思い出すのは春先のことです。土手はコバルトブルーのオオイヌノフグリが咲き、畑はサヤエンドウの蝶の羽ばたきのような柔らかい紫色の花が踊っています。
僕は小さなシャベルで掘り返したやわらかい土の中に手をいれる。すると冷たい風が吹く日であってもそこは温かく、春が間違いなくそこにいることを知りました。
春に生まれ、ものみな萌える春が好きで、春に生まれた二人の子どものいずれにも春にちなむ名をつけた僕は、子どものころから、この絵本「ちいさいおうち」が大好きでした。
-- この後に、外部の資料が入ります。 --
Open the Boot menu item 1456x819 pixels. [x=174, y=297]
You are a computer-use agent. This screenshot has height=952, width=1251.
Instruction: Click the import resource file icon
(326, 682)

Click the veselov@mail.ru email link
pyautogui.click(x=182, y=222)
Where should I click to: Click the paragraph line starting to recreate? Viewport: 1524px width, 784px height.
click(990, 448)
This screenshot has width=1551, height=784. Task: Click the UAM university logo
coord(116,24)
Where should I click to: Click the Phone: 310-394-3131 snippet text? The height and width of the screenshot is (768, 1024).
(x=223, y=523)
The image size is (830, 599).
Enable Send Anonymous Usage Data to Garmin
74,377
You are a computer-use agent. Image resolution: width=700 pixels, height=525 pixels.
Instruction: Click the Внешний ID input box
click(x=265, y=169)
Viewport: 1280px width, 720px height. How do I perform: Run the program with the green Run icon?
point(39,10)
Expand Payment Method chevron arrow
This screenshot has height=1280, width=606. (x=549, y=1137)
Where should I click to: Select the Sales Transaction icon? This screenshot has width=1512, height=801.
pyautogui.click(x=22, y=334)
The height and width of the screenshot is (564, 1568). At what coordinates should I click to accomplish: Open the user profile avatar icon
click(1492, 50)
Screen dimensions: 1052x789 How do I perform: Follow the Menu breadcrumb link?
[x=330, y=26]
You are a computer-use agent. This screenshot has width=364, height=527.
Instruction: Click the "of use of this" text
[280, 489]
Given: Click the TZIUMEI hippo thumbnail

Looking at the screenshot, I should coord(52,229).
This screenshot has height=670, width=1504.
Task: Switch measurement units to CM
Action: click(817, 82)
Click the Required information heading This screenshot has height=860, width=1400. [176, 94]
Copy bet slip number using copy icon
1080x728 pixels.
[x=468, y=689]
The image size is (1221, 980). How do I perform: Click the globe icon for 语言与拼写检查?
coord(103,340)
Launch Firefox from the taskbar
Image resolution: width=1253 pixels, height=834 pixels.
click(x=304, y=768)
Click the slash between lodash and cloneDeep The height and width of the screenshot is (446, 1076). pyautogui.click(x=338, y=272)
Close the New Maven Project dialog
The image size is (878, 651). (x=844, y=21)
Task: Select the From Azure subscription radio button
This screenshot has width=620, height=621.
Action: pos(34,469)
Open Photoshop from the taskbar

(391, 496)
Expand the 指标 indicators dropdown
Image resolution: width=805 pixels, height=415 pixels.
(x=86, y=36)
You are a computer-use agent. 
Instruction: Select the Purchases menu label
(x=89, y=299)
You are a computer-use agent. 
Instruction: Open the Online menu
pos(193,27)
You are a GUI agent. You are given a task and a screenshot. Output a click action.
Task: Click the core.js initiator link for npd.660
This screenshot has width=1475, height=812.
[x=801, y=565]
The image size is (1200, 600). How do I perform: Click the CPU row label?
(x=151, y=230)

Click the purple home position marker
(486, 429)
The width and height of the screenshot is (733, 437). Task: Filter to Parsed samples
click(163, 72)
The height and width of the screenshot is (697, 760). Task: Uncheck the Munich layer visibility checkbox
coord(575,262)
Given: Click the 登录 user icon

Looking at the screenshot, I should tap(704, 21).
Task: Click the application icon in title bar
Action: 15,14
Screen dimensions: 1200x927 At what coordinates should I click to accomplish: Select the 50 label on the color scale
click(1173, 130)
たしか本屋さんで平積みにされたなかから自ら選んだと記憶しています。その表紙の幸福な春の光景と愛らしい表情の家が「選べ」「手に取れ」「持ち帰れ」と魔法をかけたのでしょう。
僕は何度も読み、まわりに翻弄される小さな家の哀しみに寄り添い、再び幸福に包まれる春の宵のよろこびに浸りました。
またいまの僕を形成する何かも学びました。これと断定するにまでは至りません。この世の有為転変、人生の浮き沈みを受け入れ、再生のときがくるまでじっと耐える心構え、というと格好をつけすぎですが、そのようなことも必要だなあという気づきの原点が、この物語にあるように思います。
写真は僕にとって2冊目の「ちいさいおうち」です。子どもたちにも読み聞かせましたが、彼、彼女がお気に入りだったかは覚えていません。それ以上に、自分が好きだった絵本を自分の子どもに話している、その不思議と感動に夢中だったのかもしれません。
岩波の子どもの本。バージニア・リー・バートン文・絵 石井桃子訳「ちいさいおうち」。名作には名作ならではの想い出があるものですね。